Beto

Personal information
- Full name: Webert da Silva Miguel
- Date of birth: November 15, 1986 (age 39)
- Place of birth: Ibirité, Brazil
- Position: Midfielder

Senior career*
- Years: Team / Apps / (Gls)
- 2005–2007: Social / ? / (?)
- 2007–2008: Belasitsa Petrich / 35 / (4)
- 2009: Slavia Sofia / 10 / (3)
- 2009: Montana / 13 / (2)
- 2010–2012: Banants / 58 / (14)
- 2012: Etar 1924 / 4 / (0)

= Beto (footballer, born 1986) =

Brazilian footballer

Webert da Silva Miguel (born 15 November 1986, in Ibirité), or simply Beto, is a Brazilian football player.

==Career==
After spending the first two years of his career in his home country with Social Futebol Clube, Beto relocated to Bulgaria in June 2007, signing a three-year contract with Belasitsa Petrich.
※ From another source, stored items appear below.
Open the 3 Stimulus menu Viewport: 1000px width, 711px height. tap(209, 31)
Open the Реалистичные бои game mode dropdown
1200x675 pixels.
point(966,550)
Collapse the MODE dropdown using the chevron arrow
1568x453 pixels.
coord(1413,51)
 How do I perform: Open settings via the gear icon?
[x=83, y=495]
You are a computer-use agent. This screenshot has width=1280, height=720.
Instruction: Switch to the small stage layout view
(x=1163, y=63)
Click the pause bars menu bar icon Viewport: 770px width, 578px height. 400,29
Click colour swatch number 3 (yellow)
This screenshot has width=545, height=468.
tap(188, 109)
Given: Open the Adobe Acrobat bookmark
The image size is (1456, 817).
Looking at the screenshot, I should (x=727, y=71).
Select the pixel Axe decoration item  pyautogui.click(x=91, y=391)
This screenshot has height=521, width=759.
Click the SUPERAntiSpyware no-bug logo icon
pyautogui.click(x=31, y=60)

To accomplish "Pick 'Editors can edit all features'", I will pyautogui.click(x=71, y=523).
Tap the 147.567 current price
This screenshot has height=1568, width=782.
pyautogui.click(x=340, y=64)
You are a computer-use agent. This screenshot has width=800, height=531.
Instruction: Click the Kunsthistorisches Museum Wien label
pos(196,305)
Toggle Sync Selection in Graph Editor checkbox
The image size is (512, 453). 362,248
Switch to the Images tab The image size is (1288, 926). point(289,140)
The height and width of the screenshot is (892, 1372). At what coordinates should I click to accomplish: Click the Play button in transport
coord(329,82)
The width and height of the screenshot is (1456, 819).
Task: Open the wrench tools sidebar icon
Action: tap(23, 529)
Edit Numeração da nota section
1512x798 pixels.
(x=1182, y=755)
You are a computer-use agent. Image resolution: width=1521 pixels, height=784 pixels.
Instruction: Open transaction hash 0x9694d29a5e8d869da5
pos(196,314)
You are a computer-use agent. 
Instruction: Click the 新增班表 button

He made 35 appearances in all competitions and scored 4 goals for Belasitsa. In January 2009, the Brazilian midfielder transferred to Slavia Sofia. On the 8th Beto officially signed his 2,5 years contract. Until the end of the 2008-09 season he played 10 matches for the club, scoring three goals. In June 2009 Beto was transferred to Montana.